When the Soviet Union expanded its industrialisation policies, masses of people poured into cities from the countryside to find work. Between 1926 and 1932, it is estimated that the urban population grew from around 26 million to 38.7 million. But as production grew drastically, living conditions declined. Overcrowding in cities meant that workers were forced to live in unsanitary conditions — in tents, underground dwellings, and makeshift homes. At the sight of this housing crisis, it was clear that new planning approaches to the city were needed.
In the search for a new city plan, the ‘Green City’ competition was announced in 1930. It challenged architects to design a short-term vacation resort connected to Moscow by train line, which would house up to 100,000 people and provide a range of recreational and cultural activities. Once the Green City was constructed, not only would it mitigate the poor health of workers in Moscow, it would also be a model for future urban development.
Many leading Soviet architects, who were long preoccupied with the question of how the new ‘Socialist City’ could avoid the ills of urbanisation — dirt, overcrowding, and exploitation — seized the opportunity to participate. Konstantin Melnikov, for example, envisioned a circular Green City with gardens, recreation halls, libraries and restaurants enclosed by a ring of highways, as well as sleeping quarters located in a forest.
But one architect, Moisei Ginzburg, with the help of his student Mikhail Barshch, went further and proposed the transformation of all human settlement in the Soviet Union. “The Green Cities will eat up additional millions and only bring palliative solutions if we continue on beaten paths,” he argued. Therefore, Ginzburg proposed three radical measures: ban all new construction in Moscow; move all public enterprises away from the city; and relocate the Moscow population along the roads linking the city to the countryside. Moscow would then be turned into a park, becoming the Green City itself.

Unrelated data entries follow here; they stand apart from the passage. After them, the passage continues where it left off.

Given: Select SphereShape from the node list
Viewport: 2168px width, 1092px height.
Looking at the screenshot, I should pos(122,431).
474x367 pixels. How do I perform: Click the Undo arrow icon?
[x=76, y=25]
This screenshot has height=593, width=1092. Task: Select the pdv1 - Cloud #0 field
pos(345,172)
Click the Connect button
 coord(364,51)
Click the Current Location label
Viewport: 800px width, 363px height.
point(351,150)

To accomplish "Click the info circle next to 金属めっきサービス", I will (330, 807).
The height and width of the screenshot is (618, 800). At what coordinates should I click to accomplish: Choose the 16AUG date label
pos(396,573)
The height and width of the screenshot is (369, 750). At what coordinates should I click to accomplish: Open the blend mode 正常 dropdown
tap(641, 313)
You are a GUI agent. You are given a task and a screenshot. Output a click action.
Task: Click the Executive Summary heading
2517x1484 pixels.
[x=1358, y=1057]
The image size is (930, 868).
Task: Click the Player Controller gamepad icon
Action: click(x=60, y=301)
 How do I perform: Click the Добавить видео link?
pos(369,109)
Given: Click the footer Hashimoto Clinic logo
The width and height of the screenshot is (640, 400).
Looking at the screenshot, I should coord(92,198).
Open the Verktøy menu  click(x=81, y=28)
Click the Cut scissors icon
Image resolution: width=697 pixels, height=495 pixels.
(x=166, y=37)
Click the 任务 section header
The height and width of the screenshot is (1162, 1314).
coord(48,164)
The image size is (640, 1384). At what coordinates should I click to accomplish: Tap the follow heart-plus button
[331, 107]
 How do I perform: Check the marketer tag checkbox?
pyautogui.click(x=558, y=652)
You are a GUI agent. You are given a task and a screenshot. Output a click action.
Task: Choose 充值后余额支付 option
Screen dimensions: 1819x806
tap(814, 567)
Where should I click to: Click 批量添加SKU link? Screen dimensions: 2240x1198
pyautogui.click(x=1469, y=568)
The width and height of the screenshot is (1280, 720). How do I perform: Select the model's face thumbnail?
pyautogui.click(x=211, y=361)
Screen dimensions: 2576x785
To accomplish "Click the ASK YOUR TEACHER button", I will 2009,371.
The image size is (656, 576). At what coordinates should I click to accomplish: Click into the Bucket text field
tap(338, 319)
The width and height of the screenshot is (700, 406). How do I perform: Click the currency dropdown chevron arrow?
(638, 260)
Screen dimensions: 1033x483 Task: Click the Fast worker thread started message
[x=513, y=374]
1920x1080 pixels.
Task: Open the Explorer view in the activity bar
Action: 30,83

Ginzburg’s proposal embraced the design theory of “disurbanism.” Led by constructivist theorists such as Mikhail Okhitovich, disurbanists moved towards a critique of the city itself, believing that its defects were so grave that they couldn’t be remedied by simply changing urban design. They believed that the city was created in the interests of the ruling class: industry and services concentrated in one place to increase productivity and profit-gain, leading to inhumane population densities that forced workers into poor working and living conditions. As Okhitovich writes: “The city must perish on the ruins of the capitalist relations of production … As these prerequisites vanish, the city itself vanishes as their product.”
Therefore, dispersing infrastructure across the land and abolishing cities would be the best way to improve living conditions for all workers. They imagined linear ‘cities’ which combined residential, industrial and green zones in ribbons along railway lines, so that all aspects of daily life — living areas, amenities, work, and open space — were located within walking distance.
By eliminating the divide between urban and rural, forcing factory workers and farmers to live and dine together, it sought to remove the inequalities of bourgeois society, and to bring the reality of industrial and agricultural production to the forefront of people’s minds. Linear cities would improve efficiency of production by bringing industry as close as possible to natural resources, and by being arranged according to the natural flow of production. Okhitovich described this as conveyor belt production on a nationwide scale.
Disurbanists also aimed to downscale families, building off Engel’s idea that within a capitalist society, the family unit created the basic framework for the exploitation of women and children by men. Accordingly, they envisioned that people would live in lightweight, individual pods that could be freely joined or dismounted. Sliding partitions could be opened to allow couples to be together, and in cases of divorce, doors could be shut again. Children would be sent to boarding schools and once they matured, would have the right to dissociate themselves from their biological family. By dissolving family life, towns would account for new communal spaces including dining halls, laundromats, and boarding schools.
While the vision for a post-city society was concrete, nothing like it was ever achieved. The disurbanists’ vision of completely transforming human settlements within just a couple of years was ambitious to say the least. Indeed, Stalin dismissed the proposals as utopian experiments that could be economically crippling, and given the technological and material limitations at the time, the disurbanist city may well have been impossible. The Soviet Union reverted to classical urbanism, building hyper-centralist cities with grand boulevards and mass-produced towers not unlike those of today.
Nonetheless, the abandoned disurbanist dream highlights ongoing conflicts in modern urban society; the alienation of the rural working class; humanity’s need to reconnect with nature; the yearning for community one one hand and the need for individual space on the other. While our cities have now become service domains rather than industrial hubs, the defects of urbanisation persist. Because these plans have survived, we can look back on them as testaments to a society that could have been, and with enough imagination, visions of the future.